The bite is subtle. The indicator might just slow or wiggle. Rarely does it go under when you are fishing that deep. The set needs to be hard to get that much fly line off the water and be tight to the fish.
That’s when the fun begins. A big brown trout hugs the bottom and often heads down stream. Fishing with light tippet, you better take off with your rod high. There might be two or three nice runs with a 20-inch brown. There were lots of those on both days.
Mostly, I had the river to myself. I left the first day when the bite slowed because of heavy wind. You can’t drift a midge in heavy wind. There can’t be a bounce 6-feet deep. A brown trout figures that out. Midge don’t bounce up and down by 10 or 12 inches.
There were others rigging up when I got to my truck. How was the fishing? Good, I said, but I pointed the opposite direction from where I had fished. I didn’t say that’s where I fished, just that I knew it had been good there, too. It was closer to the walk-in anyway. They wouldn’t have done any good where I’d left because the wind was howling by then.
I didn’t know them, but they knew me. My voice must be unique and many listen to my reports on the radio. Yes, the question was the same: Do you like the new football coach?
I was glad to switch from any discussion of my new favorite fishing spot to the Razorbacks.
What I see is that recruiting is about to pick up. It has to with the number of high-profile recruits arriving almost daily. Long term, it’s only going to get better. Morris has opened up his offices to high school coaches from Arkansas, Missouri, Texas and Oklahoma — anyone, really, who is willing to make the trip.
If they can drive to Fayetteville in one day, they are coming. Josh Floyd, the former coach at Shiloh Christian who now is coaching Hewitt-Truss-ville near Birmingham, Ala., was spotted at practice a few weeks back.
Coaches are given a place to watch tape starting at 8 a.m., then pointed to the offices of the assistant coaches for briefing. Then, they are allowed to sit in as coaches prep players for the practices. The high school coaches are allowed to stand in as drills are coached in practice.
I’ve never seen anything like it and I’ve been covering college football practices for 40 years. I’ve seen a lot of head coaches do one-day clinics, but never seen doors opened for the daily grind of spring football like this.

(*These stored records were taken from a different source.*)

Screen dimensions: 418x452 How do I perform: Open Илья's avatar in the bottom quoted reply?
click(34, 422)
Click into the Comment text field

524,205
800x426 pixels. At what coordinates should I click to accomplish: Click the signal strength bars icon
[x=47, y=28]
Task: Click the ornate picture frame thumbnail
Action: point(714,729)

There were follow-up questions from my new fishing friends. Oh, and one asked for the kind of help Morris was providing to high school coaches — from me. Could I provide my favorite play? That was code for the fly of the day.

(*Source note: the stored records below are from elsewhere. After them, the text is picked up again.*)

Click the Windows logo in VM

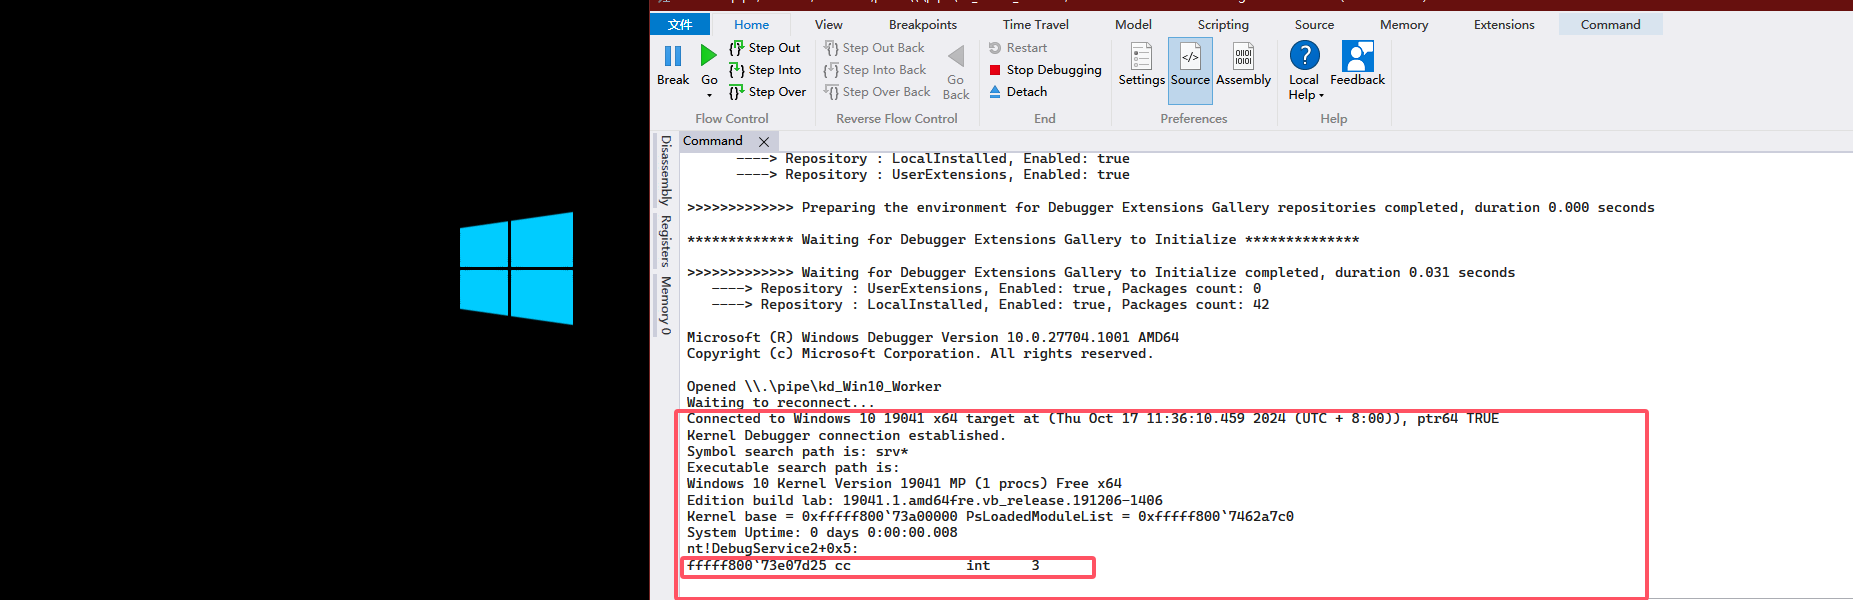click(516, 268)
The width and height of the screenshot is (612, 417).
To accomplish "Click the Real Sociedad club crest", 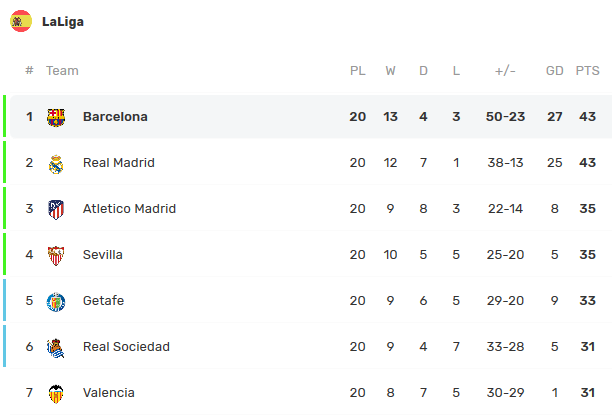I will pos(56,348).
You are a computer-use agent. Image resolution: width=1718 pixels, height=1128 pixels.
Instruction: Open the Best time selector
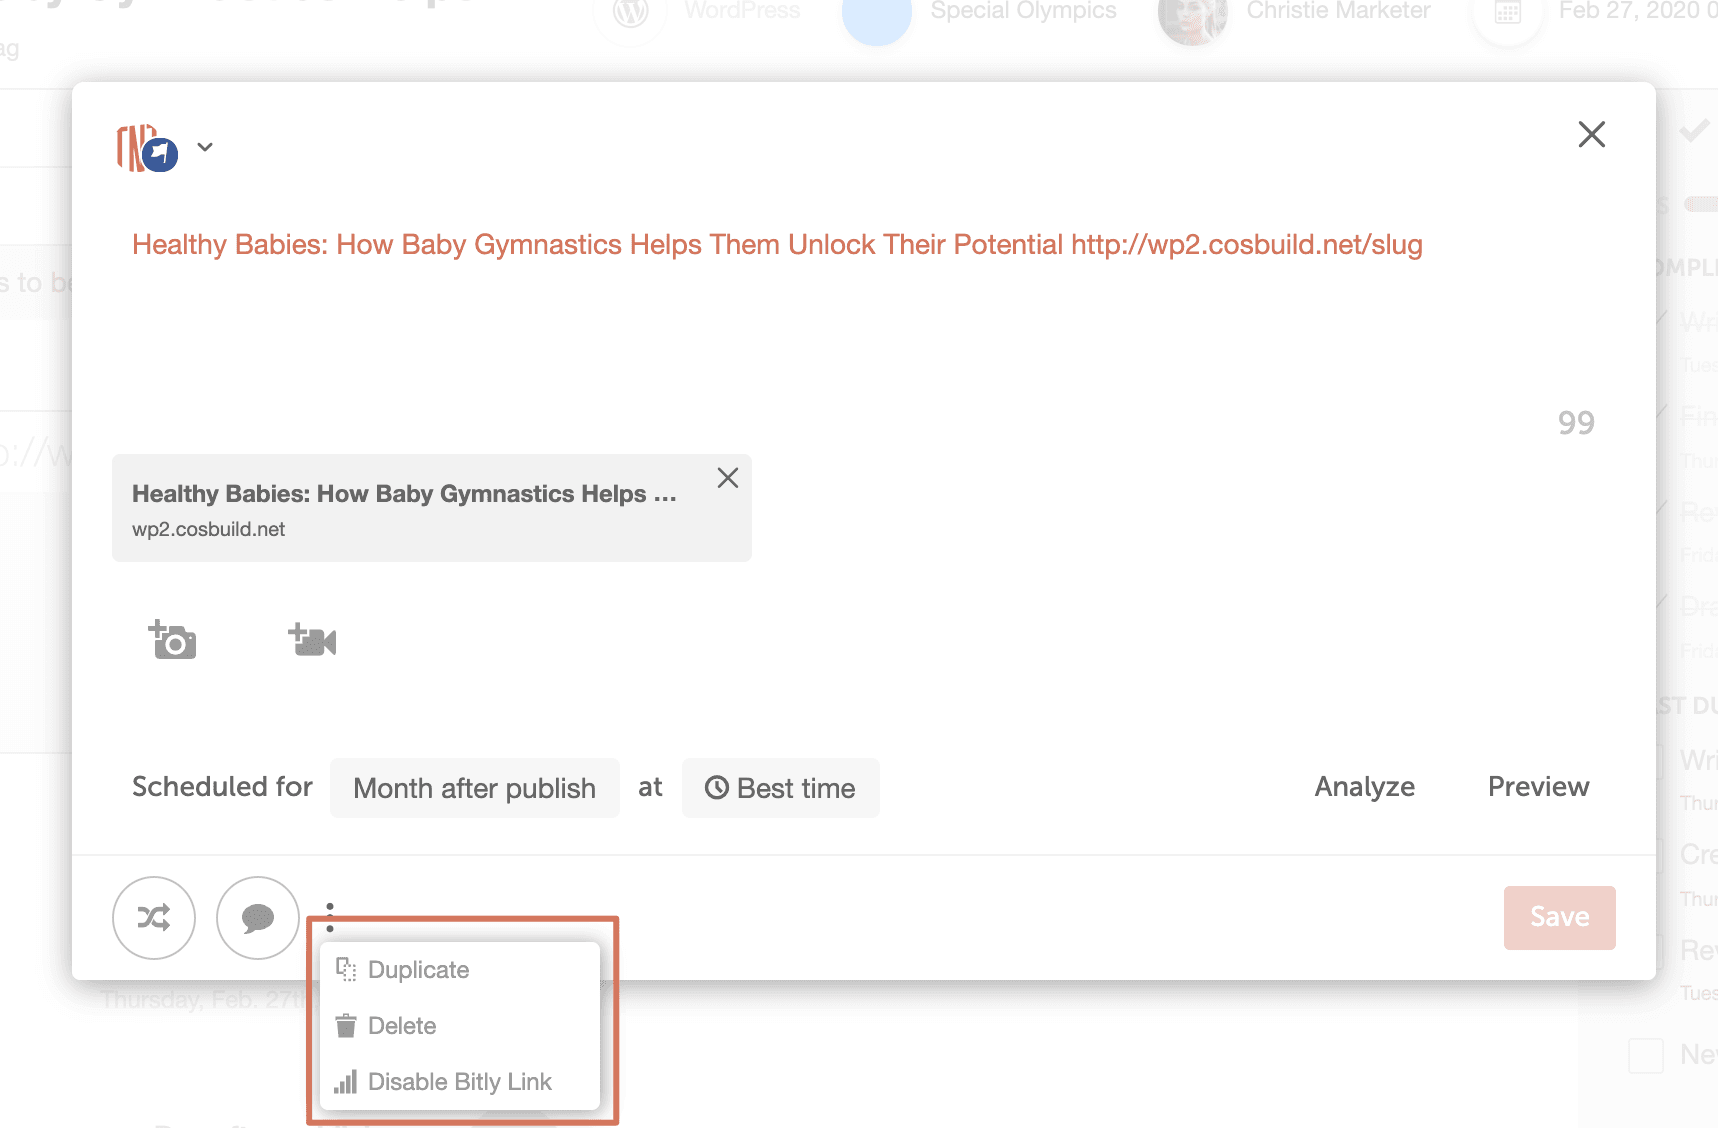[780, 788]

I didn’t mind that. I handed out four ruby midges, two to each fly fisher. And, they wanted to know up river or down. Well, I hesitated. I wanted to help. Couldn’t I do at least as much as Chad Morris? No. I pointed down, once again.
Did I sleep well that night? Yes, I did. I knew my spot would be wide open the next day and I’d repeat that haul of brown trout.
Some things just have to remain a secret.